Your objective
Copy word for word the part of the data that opens with the line containing "Find the location of a particular element. The height" and runs through the end of the data.
◆ ◆ ◆ ◆ ◆
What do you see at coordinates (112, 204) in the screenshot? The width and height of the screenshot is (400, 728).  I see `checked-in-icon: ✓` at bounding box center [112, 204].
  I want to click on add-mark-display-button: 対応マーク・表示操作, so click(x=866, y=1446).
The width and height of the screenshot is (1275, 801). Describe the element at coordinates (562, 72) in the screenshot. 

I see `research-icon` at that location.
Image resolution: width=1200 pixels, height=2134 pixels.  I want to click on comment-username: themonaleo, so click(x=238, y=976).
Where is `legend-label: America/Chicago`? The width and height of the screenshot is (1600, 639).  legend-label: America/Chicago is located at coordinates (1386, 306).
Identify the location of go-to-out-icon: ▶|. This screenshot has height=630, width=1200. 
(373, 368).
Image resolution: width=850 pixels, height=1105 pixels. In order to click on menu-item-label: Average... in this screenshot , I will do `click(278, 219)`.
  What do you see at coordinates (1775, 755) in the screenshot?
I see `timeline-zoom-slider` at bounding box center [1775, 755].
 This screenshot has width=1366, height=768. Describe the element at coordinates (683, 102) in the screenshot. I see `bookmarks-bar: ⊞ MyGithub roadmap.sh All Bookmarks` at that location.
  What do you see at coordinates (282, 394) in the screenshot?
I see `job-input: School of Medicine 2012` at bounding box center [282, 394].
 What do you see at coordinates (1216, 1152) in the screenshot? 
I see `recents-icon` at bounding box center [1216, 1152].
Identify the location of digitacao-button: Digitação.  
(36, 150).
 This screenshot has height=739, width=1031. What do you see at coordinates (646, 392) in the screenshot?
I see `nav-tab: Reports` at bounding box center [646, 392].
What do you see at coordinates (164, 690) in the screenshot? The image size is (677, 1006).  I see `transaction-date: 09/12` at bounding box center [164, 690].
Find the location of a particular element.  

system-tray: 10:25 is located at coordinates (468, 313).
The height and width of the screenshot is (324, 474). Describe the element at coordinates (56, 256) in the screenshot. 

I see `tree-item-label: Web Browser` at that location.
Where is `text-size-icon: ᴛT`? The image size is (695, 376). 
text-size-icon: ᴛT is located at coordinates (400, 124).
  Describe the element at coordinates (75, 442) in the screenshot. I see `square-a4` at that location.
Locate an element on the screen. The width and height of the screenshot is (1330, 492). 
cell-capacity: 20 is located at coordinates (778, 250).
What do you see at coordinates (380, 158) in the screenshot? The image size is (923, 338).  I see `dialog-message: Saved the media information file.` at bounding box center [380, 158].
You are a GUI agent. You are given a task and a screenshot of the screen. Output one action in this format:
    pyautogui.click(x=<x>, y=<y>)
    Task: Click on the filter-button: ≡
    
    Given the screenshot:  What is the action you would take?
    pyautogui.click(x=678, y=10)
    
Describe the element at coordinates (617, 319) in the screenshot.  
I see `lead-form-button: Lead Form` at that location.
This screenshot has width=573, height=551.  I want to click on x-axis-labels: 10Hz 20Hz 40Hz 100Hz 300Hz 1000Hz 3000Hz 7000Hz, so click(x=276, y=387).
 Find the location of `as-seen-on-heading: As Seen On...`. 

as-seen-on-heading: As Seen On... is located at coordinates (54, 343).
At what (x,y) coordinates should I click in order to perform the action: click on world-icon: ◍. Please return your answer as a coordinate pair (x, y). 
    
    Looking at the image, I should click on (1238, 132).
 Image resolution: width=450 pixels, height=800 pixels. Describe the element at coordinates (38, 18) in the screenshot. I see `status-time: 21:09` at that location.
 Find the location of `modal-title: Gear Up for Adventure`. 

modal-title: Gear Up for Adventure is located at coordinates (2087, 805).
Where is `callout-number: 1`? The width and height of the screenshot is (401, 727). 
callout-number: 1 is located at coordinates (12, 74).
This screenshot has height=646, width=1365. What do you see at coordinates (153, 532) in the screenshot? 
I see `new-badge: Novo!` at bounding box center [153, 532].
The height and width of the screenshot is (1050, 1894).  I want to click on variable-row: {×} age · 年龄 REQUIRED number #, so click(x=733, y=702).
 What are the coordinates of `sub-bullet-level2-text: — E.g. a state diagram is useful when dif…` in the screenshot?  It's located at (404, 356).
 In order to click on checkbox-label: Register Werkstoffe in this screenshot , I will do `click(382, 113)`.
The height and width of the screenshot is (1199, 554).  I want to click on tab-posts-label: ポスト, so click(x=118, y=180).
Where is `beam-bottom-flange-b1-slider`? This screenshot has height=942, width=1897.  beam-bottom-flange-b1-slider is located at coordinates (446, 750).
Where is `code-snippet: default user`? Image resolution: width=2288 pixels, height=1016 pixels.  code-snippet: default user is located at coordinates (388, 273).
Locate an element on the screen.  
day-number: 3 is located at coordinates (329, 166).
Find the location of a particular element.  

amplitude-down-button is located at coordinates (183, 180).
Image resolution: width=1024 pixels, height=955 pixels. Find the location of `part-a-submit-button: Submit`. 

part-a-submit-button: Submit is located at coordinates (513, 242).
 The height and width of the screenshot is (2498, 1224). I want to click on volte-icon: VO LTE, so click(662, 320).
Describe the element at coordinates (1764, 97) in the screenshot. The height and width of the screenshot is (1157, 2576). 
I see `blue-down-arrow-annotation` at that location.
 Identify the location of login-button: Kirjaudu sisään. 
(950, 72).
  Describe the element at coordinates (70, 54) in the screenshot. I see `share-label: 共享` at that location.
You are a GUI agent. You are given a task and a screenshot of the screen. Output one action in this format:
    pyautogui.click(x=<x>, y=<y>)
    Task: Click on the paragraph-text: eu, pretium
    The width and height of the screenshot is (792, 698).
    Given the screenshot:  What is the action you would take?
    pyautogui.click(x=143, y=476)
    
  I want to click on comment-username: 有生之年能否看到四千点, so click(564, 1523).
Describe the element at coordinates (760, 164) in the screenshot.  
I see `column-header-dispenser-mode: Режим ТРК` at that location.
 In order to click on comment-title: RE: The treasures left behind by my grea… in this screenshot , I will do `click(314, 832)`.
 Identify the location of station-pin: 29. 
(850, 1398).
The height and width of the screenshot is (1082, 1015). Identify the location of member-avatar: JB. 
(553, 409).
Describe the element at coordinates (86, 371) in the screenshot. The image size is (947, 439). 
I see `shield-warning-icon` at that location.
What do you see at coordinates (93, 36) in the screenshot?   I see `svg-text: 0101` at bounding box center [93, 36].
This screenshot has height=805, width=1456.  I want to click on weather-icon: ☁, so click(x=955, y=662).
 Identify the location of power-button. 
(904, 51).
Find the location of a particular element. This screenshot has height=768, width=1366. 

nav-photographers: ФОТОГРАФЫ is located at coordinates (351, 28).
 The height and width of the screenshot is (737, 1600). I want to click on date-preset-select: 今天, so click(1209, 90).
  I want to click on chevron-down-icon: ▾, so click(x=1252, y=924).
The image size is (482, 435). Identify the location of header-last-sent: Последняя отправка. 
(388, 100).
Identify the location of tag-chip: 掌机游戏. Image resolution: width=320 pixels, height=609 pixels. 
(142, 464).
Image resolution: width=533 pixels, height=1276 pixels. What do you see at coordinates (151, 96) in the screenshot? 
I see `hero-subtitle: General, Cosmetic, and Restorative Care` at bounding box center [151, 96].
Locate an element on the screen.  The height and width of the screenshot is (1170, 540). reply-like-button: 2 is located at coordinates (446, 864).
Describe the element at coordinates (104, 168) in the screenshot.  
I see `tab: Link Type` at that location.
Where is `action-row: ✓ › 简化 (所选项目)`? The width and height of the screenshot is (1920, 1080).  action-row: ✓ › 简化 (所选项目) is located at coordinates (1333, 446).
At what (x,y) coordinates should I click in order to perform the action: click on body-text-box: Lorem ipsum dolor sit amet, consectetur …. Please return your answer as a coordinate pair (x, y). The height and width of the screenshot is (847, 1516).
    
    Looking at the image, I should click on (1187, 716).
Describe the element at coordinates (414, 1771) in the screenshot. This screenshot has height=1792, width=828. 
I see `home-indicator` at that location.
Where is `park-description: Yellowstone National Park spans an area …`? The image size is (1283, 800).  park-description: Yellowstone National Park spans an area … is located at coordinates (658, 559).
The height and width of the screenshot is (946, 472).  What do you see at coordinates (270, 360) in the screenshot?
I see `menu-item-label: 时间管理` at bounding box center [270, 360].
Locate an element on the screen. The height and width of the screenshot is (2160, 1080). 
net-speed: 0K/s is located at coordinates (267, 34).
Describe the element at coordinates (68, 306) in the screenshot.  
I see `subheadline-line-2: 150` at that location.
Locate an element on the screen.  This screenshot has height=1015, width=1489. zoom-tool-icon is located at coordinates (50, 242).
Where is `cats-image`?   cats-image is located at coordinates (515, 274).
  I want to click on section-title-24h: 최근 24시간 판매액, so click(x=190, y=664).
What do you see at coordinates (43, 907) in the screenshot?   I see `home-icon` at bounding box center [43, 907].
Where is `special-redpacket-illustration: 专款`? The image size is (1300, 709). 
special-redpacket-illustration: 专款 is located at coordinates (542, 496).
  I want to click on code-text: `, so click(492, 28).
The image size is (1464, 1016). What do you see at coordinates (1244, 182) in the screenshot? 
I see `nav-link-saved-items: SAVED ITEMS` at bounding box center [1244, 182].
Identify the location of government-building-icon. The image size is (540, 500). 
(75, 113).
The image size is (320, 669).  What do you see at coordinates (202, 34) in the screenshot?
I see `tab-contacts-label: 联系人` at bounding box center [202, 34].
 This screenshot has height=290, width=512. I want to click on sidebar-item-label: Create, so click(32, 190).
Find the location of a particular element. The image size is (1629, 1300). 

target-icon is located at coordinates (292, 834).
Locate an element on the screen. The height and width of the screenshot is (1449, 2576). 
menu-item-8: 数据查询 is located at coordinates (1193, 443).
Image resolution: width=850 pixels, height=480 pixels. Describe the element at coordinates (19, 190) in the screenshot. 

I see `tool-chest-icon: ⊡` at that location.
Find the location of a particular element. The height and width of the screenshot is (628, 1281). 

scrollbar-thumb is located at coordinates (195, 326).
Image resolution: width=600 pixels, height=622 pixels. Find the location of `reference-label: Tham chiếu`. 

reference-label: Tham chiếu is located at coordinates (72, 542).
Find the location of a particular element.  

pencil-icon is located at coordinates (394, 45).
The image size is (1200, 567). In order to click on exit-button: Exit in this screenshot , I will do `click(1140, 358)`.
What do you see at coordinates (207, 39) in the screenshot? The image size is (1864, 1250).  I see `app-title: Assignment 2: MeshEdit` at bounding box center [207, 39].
◆ ◆ ◆ ◆ ◆
Answer to this task
Find the location of a particular element. The height and width of the screenshot is (628, 1281). 

scrollbar-thumb is located at coordinates (195, 326).
Image resolution: width=600 pixels, height=622 pixels. Find the location of `reference-label: Tham chiếu`. 

reference-label: Tham chiếu is located at coordinates (72, 542).
Find the location of a particular element.  

pencil-icon is located at coordinates (394, 45).
The image size is (1200, 567). In order to click on exit-button: Exit in this screenshot , I will do `click(1140, 358)`.
What do you see at coordinates (207, 39) in the screenshot? The image size is (1864, 1250).  I see `app-title: Assignment 2: MeshEdit` at bounding box center [207, 39].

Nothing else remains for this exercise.